Dua Puluh Enam

2.3K 223 4
                                    

Keenan mengalihkan pandangannya ke arah lain. Tidak ingin menjawab pertanyaan Rere. Sedangkan si gadis gusar menunggu jawaban atas pertanyaan yang ia berikan.

"Keen, lo kenapa sih? Jangan kayak gini dong. Kasihan-"

"kasihan nyokap bokap gue? kasihan kakak gue? kasihan orang-orang di sekitar gue?" Keenan memotong perkataan Rere. "lebih kasihan lagi gue ada di tengah-tengah kalian dengan keadaan kayak gini. Kalo Tuhan sayang sama gue, kenapa harus nyusahin orang-orang sekitar gue? kenapa gak panggil gue aja?"

"Ken! jangan pesimis dong! yakin lo bisa sembuh"

"gue gak pesimis, Re. Tapi keadaan gue bikin orang-orang susah. Gue benci sama diri gue sendiri. Gue cuma benalu, asal lo tau"

"gak! itu semua cuma pikiran lo aja. Liat, orang-orang sayang sama lo. Kalo mereka anggap lo benalu, mereka gak akan perjuangin kesembuhan lo, Keenan"

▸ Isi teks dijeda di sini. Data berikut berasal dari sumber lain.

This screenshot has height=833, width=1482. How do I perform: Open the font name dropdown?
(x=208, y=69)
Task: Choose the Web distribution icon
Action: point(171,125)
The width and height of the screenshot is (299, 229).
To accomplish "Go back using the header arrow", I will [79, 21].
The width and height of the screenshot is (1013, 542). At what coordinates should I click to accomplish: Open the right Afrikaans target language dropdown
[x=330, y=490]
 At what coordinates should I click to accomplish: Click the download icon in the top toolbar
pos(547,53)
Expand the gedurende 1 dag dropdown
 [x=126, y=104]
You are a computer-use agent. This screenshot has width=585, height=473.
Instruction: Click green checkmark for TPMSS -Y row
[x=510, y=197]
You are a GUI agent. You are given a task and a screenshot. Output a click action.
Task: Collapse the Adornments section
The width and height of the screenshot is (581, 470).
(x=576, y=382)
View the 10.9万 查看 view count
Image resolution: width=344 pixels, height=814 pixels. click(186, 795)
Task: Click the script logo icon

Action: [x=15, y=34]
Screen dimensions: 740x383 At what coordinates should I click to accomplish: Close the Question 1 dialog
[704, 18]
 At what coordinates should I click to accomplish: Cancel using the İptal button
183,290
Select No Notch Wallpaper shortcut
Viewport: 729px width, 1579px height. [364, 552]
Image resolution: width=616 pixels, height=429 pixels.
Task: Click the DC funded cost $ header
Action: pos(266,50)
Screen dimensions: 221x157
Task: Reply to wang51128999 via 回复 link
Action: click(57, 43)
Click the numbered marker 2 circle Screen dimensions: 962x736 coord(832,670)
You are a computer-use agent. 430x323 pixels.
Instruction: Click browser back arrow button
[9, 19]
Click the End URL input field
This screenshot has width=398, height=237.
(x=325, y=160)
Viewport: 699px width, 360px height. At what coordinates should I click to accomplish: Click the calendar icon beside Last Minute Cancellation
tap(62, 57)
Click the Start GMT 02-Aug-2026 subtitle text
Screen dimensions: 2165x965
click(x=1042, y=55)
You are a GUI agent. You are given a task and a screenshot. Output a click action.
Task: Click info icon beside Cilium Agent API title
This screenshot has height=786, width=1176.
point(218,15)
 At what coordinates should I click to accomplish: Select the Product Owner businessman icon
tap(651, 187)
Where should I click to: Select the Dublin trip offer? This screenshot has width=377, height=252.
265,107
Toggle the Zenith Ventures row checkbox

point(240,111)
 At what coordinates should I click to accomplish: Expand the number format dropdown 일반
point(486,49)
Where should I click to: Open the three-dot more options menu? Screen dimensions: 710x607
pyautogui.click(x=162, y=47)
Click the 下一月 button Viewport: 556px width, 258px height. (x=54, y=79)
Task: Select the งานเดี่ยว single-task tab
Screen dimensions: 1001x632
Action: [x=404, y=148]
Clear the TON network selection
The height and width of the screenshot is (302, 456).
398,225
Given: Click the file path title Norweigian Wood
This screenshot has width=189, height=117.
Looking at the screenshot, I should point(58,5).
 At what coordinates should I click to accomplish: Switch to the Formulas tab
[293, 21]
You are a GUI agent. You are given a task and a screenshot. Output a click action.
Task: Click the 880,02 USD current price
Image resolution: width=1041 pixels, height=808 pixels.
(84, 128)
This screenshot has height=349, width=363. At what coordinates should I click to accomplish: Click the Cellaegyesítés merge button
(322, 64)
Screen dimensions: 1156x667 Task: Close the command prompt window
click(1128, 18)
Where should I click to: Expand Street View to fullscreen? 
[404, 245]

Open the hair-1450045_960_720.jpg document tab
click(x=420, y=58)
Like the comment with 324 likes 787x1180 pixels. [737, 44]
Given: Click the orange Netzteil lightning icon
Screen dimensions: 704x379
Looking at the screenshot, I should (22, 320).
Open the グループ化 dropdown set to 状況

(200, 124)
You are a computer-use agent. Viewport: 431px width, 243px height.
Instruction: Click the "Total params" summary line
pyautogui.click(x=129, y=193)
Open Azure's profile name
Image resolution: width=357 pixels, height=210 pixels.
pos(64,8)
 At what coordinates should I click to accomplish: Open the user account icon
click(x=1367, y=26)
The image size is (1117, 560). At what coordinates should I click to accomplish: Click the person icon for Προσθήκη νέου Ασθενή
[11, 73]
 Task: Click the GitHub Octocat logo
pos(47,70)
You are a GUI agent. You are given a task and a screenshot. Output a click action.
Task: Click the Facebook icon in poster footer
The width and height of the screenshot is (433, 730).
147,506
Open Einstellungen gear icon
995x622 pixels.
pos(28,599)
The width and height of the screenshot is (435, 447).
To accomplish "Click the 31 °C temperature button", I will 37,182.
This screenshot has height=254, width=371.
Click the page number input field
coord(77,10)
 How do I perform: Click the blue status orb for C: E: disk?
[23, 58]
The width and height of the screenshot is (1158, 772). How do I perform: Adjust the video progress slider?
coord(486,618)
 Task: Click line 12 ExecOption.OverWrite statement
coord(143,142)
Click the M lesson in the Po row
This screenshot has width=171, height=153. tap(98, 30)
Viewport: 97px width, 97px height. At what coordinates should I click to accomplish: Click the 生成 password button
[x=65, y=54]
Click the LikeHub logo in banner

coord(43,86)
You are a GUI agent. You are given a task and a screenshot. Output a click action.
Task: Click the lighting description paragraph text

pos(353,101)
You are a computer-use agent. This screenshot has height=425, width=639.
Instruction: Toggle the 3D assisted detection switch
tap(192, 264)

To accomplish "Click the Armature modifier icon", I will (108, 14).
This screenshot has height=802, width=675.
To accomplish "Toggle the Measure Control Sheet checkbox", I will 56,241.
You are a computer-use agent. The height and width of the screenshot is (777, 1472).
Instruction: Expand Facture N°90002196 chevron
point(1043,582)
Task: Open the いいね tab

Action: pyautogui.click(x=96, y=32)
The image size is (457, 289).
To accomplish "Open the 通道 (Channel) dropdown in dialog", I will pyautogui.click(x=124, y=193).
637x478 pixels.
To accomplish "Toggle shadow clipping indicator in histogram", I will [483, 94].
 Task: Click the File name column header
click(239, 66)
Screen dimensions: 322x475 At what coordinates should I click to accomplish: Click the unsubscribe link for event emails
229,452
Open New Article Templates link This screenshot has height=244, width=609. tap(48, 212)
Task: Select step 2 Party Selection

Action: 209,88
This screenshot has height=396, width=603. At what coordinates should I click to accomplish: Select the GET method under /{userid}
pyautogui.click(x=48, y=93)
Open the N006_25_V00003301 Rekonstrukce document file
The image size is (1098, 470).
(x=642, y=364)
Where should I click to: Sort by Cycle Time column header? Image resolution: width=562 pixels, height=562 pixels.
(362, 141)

Keenan bungkam karena Rere. Rasa bersalah dua kali lipat meruak dalam benaknya. Rasa bersalah karena menjadi benalu juga rasa bersalah yang tidak mampu memahami perasaan orang-orang yang memperjuangkan dia.

"Keen, lo mau kan berjuang? kita berjuang bareng buat kesembuhan lo. Buat orangtua lo bahagia dengan usaha lo untuk sembuh. Keenan mau kan bertahan sekali lagi?" ujar Rere menatap Keenan penuh harap.

"gue gak tau apa motivasi lo lakuin ini ke gue yang udah gak punya harapan" balas Keenan yang terang-terangan menunjukkan kebingungannya. "ngapain lo susah susah datang kesini cuma buat nasehatin gue yang hampir punya niat bunuh diri? Ah iya, bego banget gue. Yang telfon duluan kan gue. Maaf, Re. Gue selalu bikin lo susah, panik, bahkan sedih. Gue juga gak tau kenapa gue pengen lo selalu ada di samping gue saat kayak gini-"

"Ken, gue udah tau" potong Rere yang sukses membuat Keenan kembali bungkam. "soal perasaan lo, gue tau semuanya. Dirga udah cerita"

Rere bingung akan sikap Keenan. Anak itu kini tersenyum hambar setelah mendengar pengakuannya. Tak hanya itu, Rere bisa melihat kilatan amarah dan kecewa dalam sorot mata sayu Keenan meski anak itu tersenyum.

"oh, lo udah tau. Dan sekarang lo kasihan sama cowok yang jatuh cinta sama lo karena dia sekarat?" kata Keenan.

"Keen, gak gitu. Maksud gu-"

"pulang aja, Re. Gue gak butuh belas kasihan dari lo atau siapapun. Sorry soal perasaan sepihak gue, bakal gue lupain"

"Keen, gue mau-"

"pulang, Re"

"nggak dengerin dulu!"

"Renata keluar!"

Feri dan Nara berlarian ke kamar Keenan setelah mendengar suara sang putra yang berteriak mengusir Rere.

"dek? kenapa sih?" tanya Nara.

"suruh dia keluar ma" pinta Keenan.

"iya kamu kenapa? dijenguk temennya juga"

"suruh dia keluar, ma! mama sama papa juga, semuanya keluar!"

"dek!" sentak Feri.

Keenan justru berdiri dengan tubuhnya yang sedikit terhuyung karena lemas.

"kalian yang keluar atau aku?"

Nara menggandeng Rere untuk keluar. Tinggal Feri dan Keenan dalam ruangan itu.

"papa gak suka kamu kayak gini. Kamu kenapa?"

"aku mau sendiri, pa. Tolong keluar"

Feri menghela nafas kasar kemudian keluar seperti permintaan Keenan. Menutup pintu kamar anaknya dan membiarkan si pemilik kamar sendirian dengan perasaannya yang hancur.